Were Farm Schemes Truly A Success In Maharashtra? A Reality Check

With agricultural incomes drying up, new generation farmers are leaving their traditional occupation for other jobs.

Many farmers said they are unable to repay loans taken from banks.


Three days ago, Chief Minister Devendra Fadnavis had made a grand claim at the launch of the BJP-Shiv Sena joint election campaign in western Maharashtra's Kolhapur district. "All central government schemes have been successfully implemented in our state," he said. "Under the leadership of Prime Minister Narendra Modi, we have given bank accounts to farmers and implemented various schemes."

Ground realities, however, may not agree with him.

Abbas Inamdar (66) is a sugarcane farmer, but his ramshackle hut has neither a gas connection nor a toilet. Worse, he suffered a loss of Rs 48,000 in the last two years due to declining sugarcane prices.

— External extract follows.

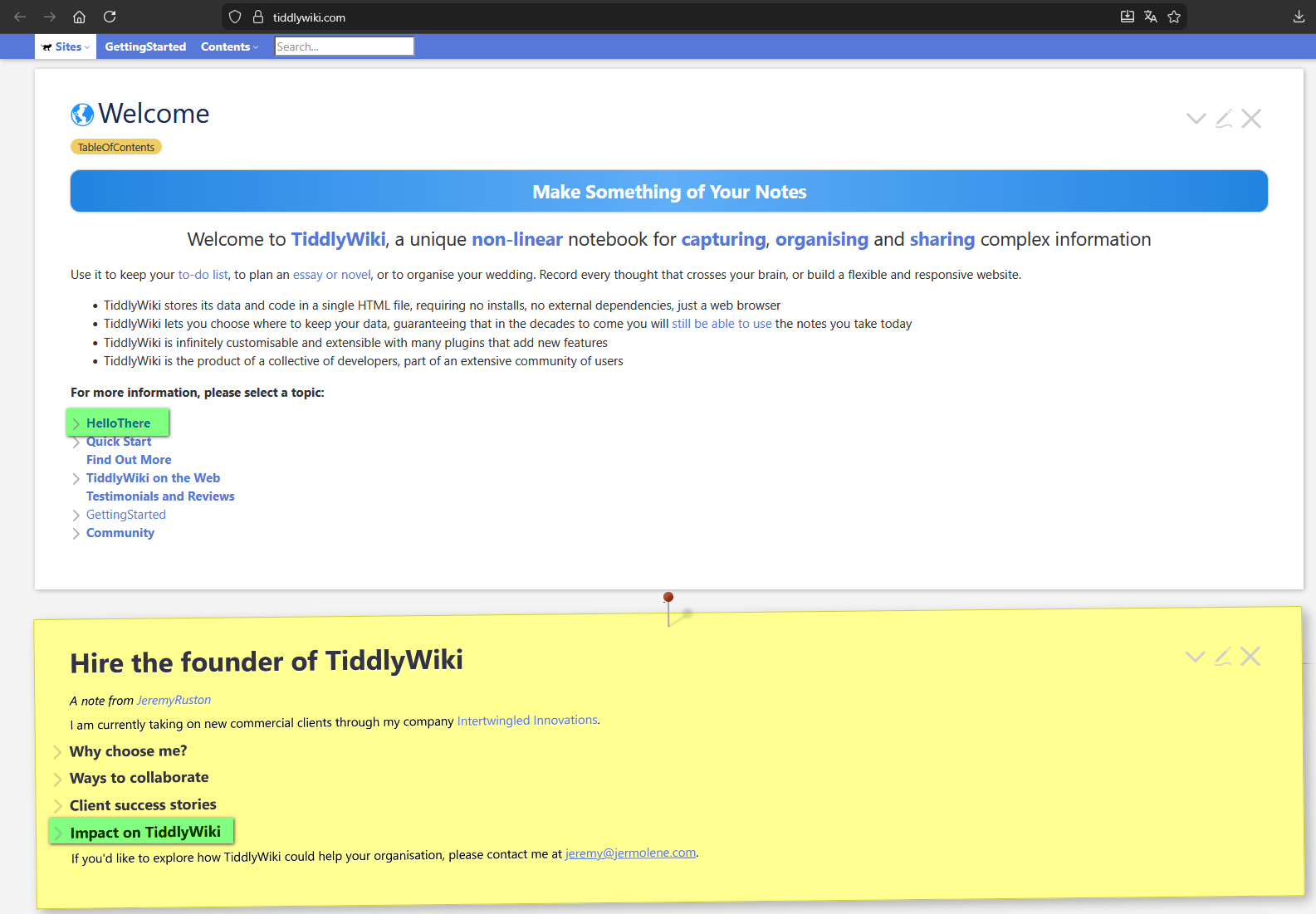Image resolution: width=1316 pixels, height=914 pixels.
Task: Click the Make Something of Your Notes banner
Action: pyautogui.click(x=668, y=192)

"We have money issues. There is a loan we can't repay, and the government is not helping. What can we do?" Mr Inamdar said. Recently, his two sons - both in their thirties - have taken up working as masons in a nearby village.

Ahmad Buran, a sugarcane farmer who lives in a two-room house with nine family members nearby, is nowhere close to repaying his Rs 4-lakh loan. He has stopped sending his sons to college in order to save Rs 35,000 in fees, and now he is worried about getting them married off.

"How can their weddings happen when we don't even have a proper place to stay? Who would want to give their daughters to them? They have no money, no education, no jobs," Mr Buran told NDTV.

With agricultural incomes drying up, new generation farmers are leaving their traditional occupation for other jobs - low paying as they may be. Take Amit Dhavale, for instance, who works at a construction site for Rs 300 a day despite holding a diploma in engineering. "We don't earn as much money even after toiling hard in the farms... we can't even provide good education to kids or manage livelihood... inflation has gone up as well," he lamented.

Sugarcane farmers, for their part, claim that they are still not receiving the "fair and remunerative" prices fixed for their crop by the government. "We are still facing problems with sugarcane mills. Farmers are protesting but the government is silent," said Raju Shetti, a farmer leader who left the National Democratic Alliance to join the Congress-Nationalist Congress Party coalition in 2017.

The Shiv Sena and the BJP confirmed their alliance on February 18, after years of bickering with each other. The two parties will be facing off against the Congress-NCP alliance in the Lok Sabha elections, to be held in seven phases between April 11 and May 19. The results will be declared on May 23.